同じ向きに配置された2つのリコンビナーゼ認識部位に挟まれた被切除領域を含み、これらリコンビナーゼ認識部位を特異的に認識する部位特異的リコンビナーゼをコードする遺伝子が、前記被切除領域の外側に配置されており、前記被切除領域は、5'領域と3'領域とに分割されているマーカー遺伝子と、前記3'領域及び5'領域間に配置されている、ゲノム編集系をコードする遺伝子とを含む、植物細胞においてゲノム編集系を発現させるためのDNA構築物。

Description

植物のゲノム編集に用いられるDNA構築物
 本発明は、植物細胞においてゲノム編集系を発現させるためのDNA構築物、及び当該DNA構築物を用いた、ゲノム編集された植物細胞の生産方法に関する。
 農作物の遺伝子改変のツールとして、ゲノム編集技術への関心が世界的に高まっている。ゲノム編集技術は、ゲノム上の特定の塩基配列に特異的に結合する領域とDNAを切断等する酵素領域とで構成されるゲノム編集系(CRISPR/Casシステム、TALENシステム、ZFNシステム、PPRシステム等)を用い、狙った遺伝子(標的遺伝子)をピンポイントで書き換える(編集する)技術である。標的遺伝子の改変が簡便かつ高確率で行えるため、農作物育種,有用物資生産、品種改良、目的遺伝子の機能解析等、植物に関する様々な分野において、ゲノム編集技術の利用が進みつつある(非特許文献1)。

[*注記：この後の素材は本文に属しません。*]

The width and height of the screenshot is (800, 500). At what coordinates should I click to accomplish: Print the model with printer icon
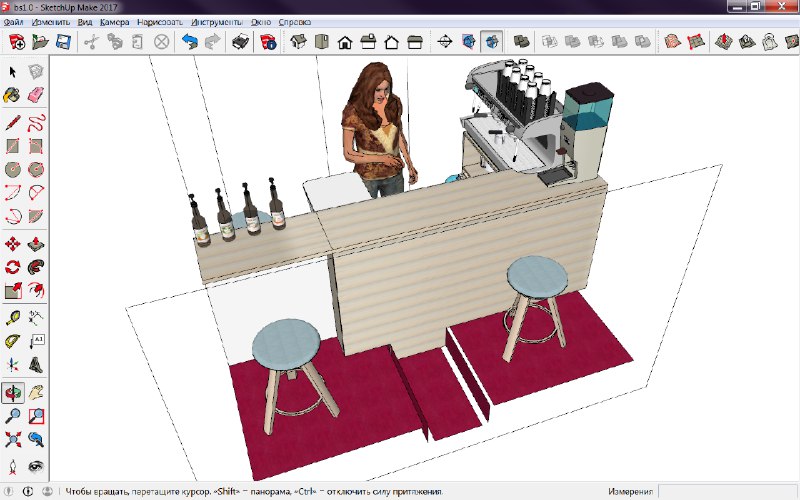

 しかしながら、ゲノム編集技術においても、得られたゲノム編集植物のゲノムにおいて、ゲノム編集系や選抜マーカー等をコードする外来遺伝子が残存してしまうという問題がある。そのため、植物ゲノムに必要な変異のみを導入したい場合は、これら遺伝子のゲノムへの挿入を抑制するか、挿入後にゲノムから除去する必要がある。
Osakabe Y.ら、Plant Cell Physiol.2015年3月、56巻、3号、389~400ページ Nanto,K.ら、Plant Biotechnol.J.2005年、3巻、203~214ページ
 本発明は、前記従来技術の有する課題に鑑みてなされたものであり、その目的は、ゲノム編集系等をコードする外来遺伝子が植物ゲノムに組み込まれることなく、標的遺伝子に改変を施すことができる植物のゲノム編集方法を提供することにある。
 本発明者らは、前記目的を達成すべく、従前開発したMAT(Multi-Auto-Transformation)ベクターに着目した。MATベクターは、部位特異的組換えシステムであるCre/loxPシステムの利用により、選別に用いたマーカー遺伝子(選抜用遺伝子)を、ゲノム編集植物のゲノム中に残存させないという利点を有する。具体的には、図1に示すとおり、MATベクターにおいては、ゲノムに組み込まれた選抜用遺伝子が2つのリコンビナーゼ認識部位(loxP配列)で挟まれており、部位特異的リコンビナーゼ(Creリコンビナーゼ)の作用により、当該選抜用遺伝子が環状に切り出されることが明らかになっている(非特許文献2)。
 そこで、選抜用遺伝子の代わりに、ゲノム編集に用いる人工制限酵素遺伝子等(ゲノム編集系をコードする遺伝子)を、リコンビナーゼ認識部位間に組み込み、部位特異的リコンビナーゼを一過的に発現させることによって、前記遺伝子等を含む領域が切除され、ゲノムへの組み込み前に環状DNAが生成しうる系を構想した。さらに、分割したマーカー遺伝子を前記被切除領域の両端部に配置することによって、該領域が環状化した場合、該マーカー遺伝子が再構成され、発現可能となることにより、前記環状DNAの挙動をモニタリングすることも構想した。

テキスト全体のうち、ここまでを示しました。